Tedisco Promotes New Truth In Borrowing Act

Assemblyman wants interest, payback period and final total cost on ballot for voters
March 18, 2010
Assemblyman James N. Tedisco (R,I,C-Schenectady/Saratoga) today announced that he will introduce legislation to reveal the true costs associated with state borrowing. The bill, the Truth in Borrowing Act, will require public disclosure of estimated costs to appear on the ballot for a vote prior to the state taking on new debt. Tedisco said the measure was necessary in light of today’s vote in the Assembly Chamber to support $9.29 billion in debt service and Lieutenant Governor Ravitch’s plan to borrow $6 billion more.

“This legislation seeks to more closely align government borrowing with private banking practices,” said Tedisco. “When a working family or a small business goes to a bank to request a loan, it is not as simple as the bank saying ‘sure, here is your money.’ The terms are clearly laid out. Not only do you know exactly how much you’re borrowing, but also you know precisely the amount that you will have to pay back. You know the principal amount, cost of interest, and the term to maturity. Unfortunately, this information is not shared with New York State taxpayers before they go into the voting booth to decide on new borrowing proposals.”

Tedisco’s plan would require any ballot proposition creating state debt to contain an estimate of the interest, payback period, and total cost at a time when the state faces a budget deficit of over $9 billion.
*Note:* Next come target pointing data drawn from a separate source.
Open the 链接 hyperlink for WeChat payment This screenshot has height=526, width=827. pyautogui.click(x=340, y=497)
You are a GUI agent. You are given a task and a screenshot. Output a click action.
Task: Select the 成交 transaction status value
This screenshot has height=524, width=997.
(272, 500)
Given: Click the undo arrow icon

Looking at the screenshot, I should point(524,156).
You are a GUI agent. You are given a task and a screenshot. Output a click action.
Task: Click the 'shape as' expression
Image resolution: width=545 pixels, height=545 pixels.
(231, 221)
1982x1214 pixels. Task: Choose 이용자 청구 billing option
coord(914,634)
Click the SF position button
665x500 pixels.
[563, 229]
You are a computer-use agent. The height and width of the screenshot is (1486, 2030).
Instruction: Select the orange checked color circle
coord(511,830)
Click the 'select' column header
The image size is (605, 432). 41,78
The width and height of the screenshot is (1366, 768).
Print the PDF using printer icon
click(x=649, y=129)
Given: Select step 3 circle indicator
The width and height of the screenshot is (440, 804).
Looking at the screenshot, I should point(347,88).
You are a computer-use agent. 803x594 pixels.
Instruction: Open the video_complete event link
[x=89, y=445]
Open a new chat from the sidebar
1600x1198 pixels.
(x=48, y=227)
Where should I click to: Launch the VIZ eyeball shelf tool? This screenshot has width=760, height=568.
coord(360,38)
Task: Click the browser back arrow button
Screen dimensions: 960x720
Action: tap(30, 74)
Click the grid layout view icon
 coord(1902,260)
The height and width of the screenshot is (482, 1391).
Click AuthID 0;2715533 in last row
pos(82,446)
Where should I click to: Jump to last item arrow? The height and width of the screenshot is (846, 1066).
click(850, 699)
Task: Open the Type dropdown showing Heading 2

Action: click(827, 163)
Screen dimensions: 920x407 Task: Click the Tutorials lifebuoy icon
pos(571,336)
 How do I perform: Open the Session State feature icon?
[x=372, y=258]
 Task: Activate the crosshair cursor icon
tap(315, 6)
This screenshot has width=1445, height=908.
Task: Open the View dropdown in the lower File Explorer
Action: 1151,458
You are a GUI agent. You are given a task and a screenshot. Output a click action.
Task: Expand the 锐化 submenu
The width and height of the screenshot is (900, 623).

Tedisco said the Truth in Borrowing Actwould help to avoid the mistakes of the past. He pointed to the state’s 1990 sale of Attica prison to a state authority. The state then leased Attica in what was billed as $200 million in borrowing. To date, the state has paid $344 million and still owes $222 million in principal and interest.

“We’re still paying for Attica and for New York City’s bailout in the 1970s,” Tedisco said. “Fiscal experts, regardless of party affiliation, will attest to the dangers associated with incurring more debt. According to Comptroller DiNapoli, New York’s $3,089 in debt per person is more than three times the national average. With those figures in mind, I cannot fathom how borrowing any more money can be seen as anything but disastrous. If the legislative leaders cannot curb their appetite for spending, the least that they can do is allow taxpayers to see how their money is being spent.”